Ses principaux ouvrages sont consacrés à la culture indienne au Mexique : Chan Kom : a Maya Village (1934), écrit en collaboration avec l'anthropologue mexicain Alfonso Villa Rojas, The Folk Culture of the Yucatan (1941) et A Village That Chose Progress (1950, Un village qui choisit le progrès), dans lequel il retranscrit les transformations constatées à Chan Kom depuis son premier séjour. Sur le plan théorique, sa principale contribution est l'élaboration (en collaboration avec R. Linton et M. J. Herskovits) du concept d'acculturation qui allait se révéler d'une grande fécondité.
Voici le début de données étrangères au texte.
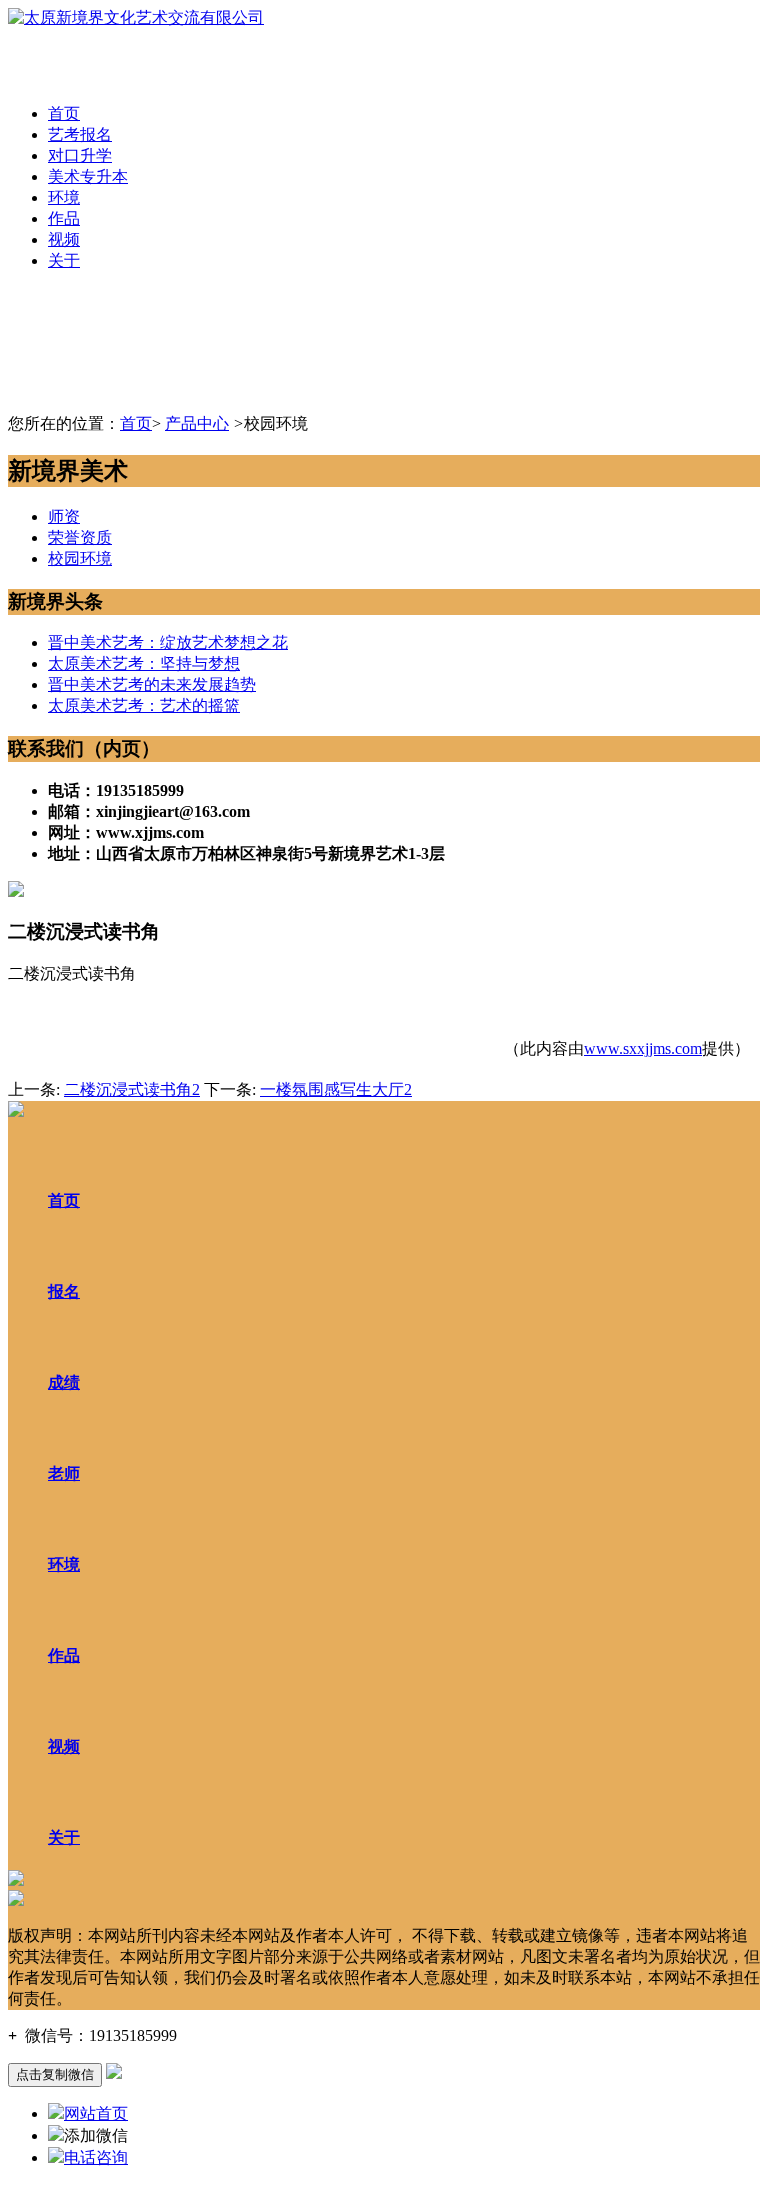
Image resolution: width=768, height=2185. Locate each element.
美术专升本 (88, 176)
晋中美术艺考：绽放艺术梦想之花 (168, 642)
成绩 (64, 1382)
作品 (64, 218)
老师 (64, 1473)
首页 (64, 113)
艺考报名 (80, 134)
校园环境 (80, 558)
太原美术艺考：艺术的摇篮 (144, 705)
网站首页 (96, 2113)
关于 (64, 260)
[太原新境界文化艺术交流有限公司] (136, 17)
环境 (64, 197)
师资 (64, 516)
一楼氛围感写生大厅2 (336, 1089)
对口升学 (80, 155)
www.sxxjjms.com (643, 1048)
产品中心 (197, 423)
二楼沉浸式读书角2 (132, 1089)
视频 (64, 239)
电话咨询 (96, 2157)
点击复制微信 (55, 2074)
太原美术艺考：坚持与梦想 (144, 663)
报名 (64, 1291)
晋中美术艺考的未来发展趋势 (152, 684)
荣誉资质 (80, 537)
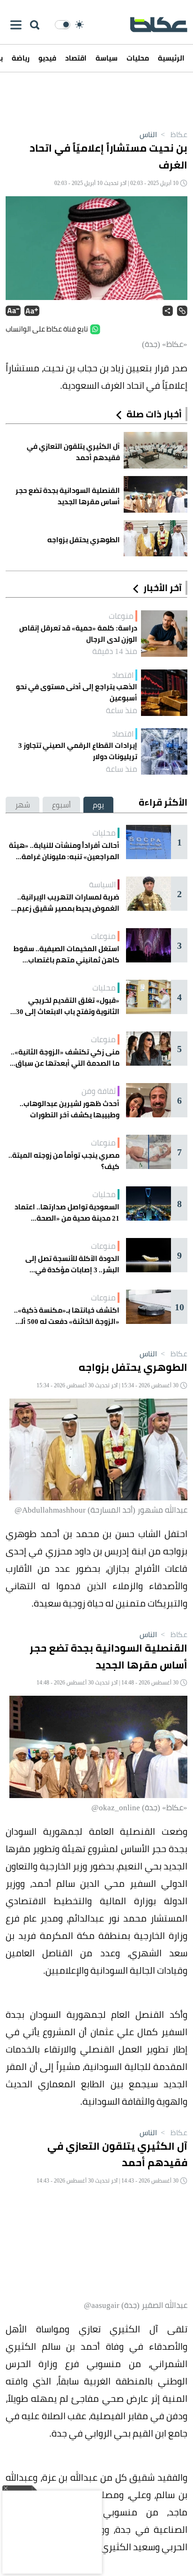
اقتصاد (76, 58)
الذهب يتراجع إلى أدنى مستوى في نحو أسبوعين (76, 692)
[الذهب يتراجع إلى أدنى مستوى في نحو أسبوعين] (164, 692)
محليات (137, 58)
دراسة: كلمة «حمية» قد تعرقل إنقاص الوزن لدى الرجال (78, 634)
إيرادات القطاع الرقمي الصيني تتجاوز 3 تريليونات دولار (77, 751)
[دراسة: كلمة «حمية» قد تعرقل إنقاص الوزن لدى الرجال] (164, 633)
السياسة (102, 884)
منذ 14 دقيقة (114, 651)
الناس (148, 134)
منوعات (121, 616)
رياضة (21, 58)
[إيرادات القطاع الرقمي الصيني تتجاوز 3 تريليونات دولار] (164, 751)
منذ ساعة (121, 710)
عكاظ (173, 134)
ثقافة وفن (99, 1091)
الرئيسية (171, 58)
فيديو (47, 58)
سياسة (107, 58)
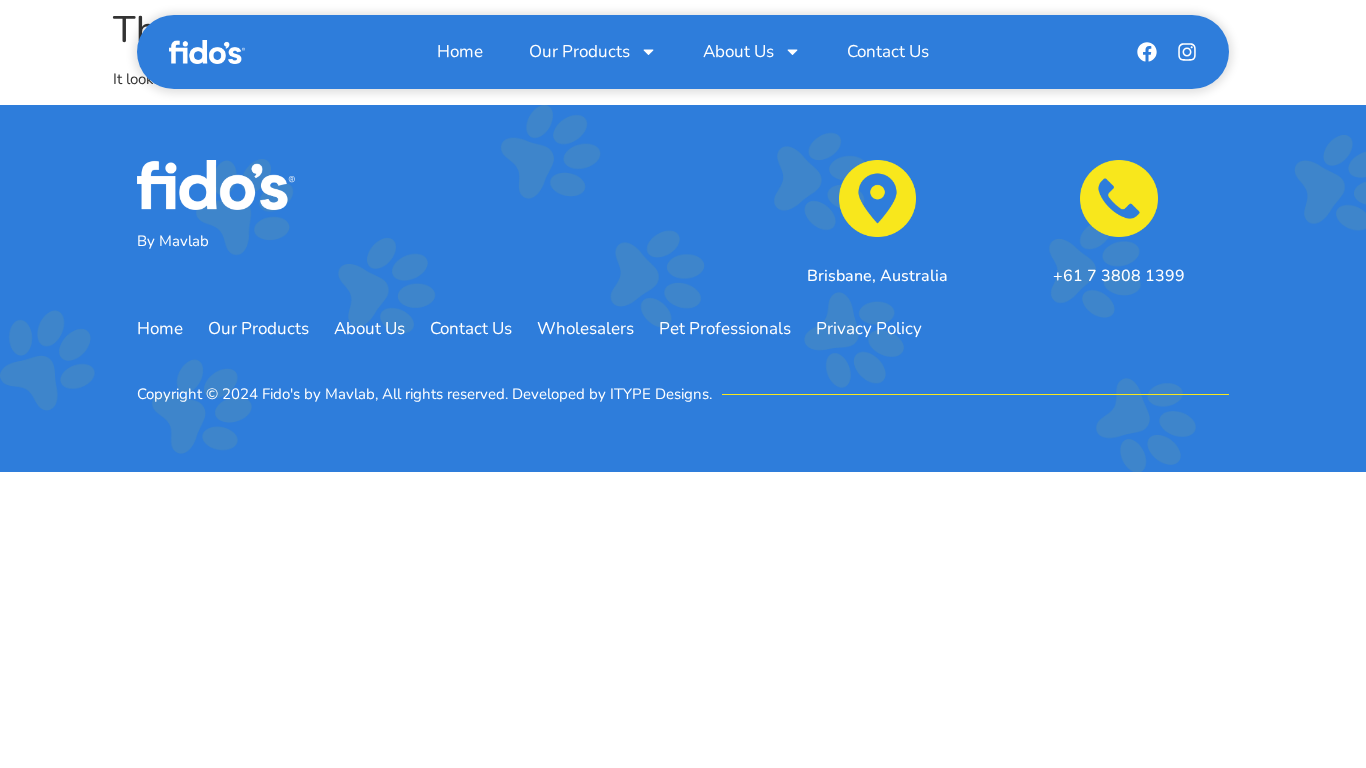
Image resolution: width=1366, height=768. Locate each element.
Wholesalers (585, 328)
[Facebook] (1147, 52)
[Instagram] (1187, 52)
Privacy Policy (869, 328)
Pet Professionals (725, 328)
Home (460, 51)
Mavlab (184, 241)
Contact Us (888, 51)
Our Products (579, 51)
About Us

Dans ses dernières études, qui traitent des civilisations de la Chine et de l'Inde, Redfield expose sa théorie des civilisations, conçues comme des systèmes culturels interdépendants, se différenciant en « grande » et en « petite » traditions. La grande tradition incarnée par l'élite intellectuelle, et son système d'idées embrassant la philosophie, la science et les beaux-arts, modifie le caractère de la petite tradition, celle des communautés restreintes, telle qu'elle s'exprime dans la religion, dans l'art et la culture populaires. Les analyses menées dans Little Community (1955) et dans Peasant Society Culture (1956) montrent les paysans vivant dans de petites sociétés, en quelque sorte dans des tribus, mais des tribus touchées par la civilisation urbaine et par la grande tradition.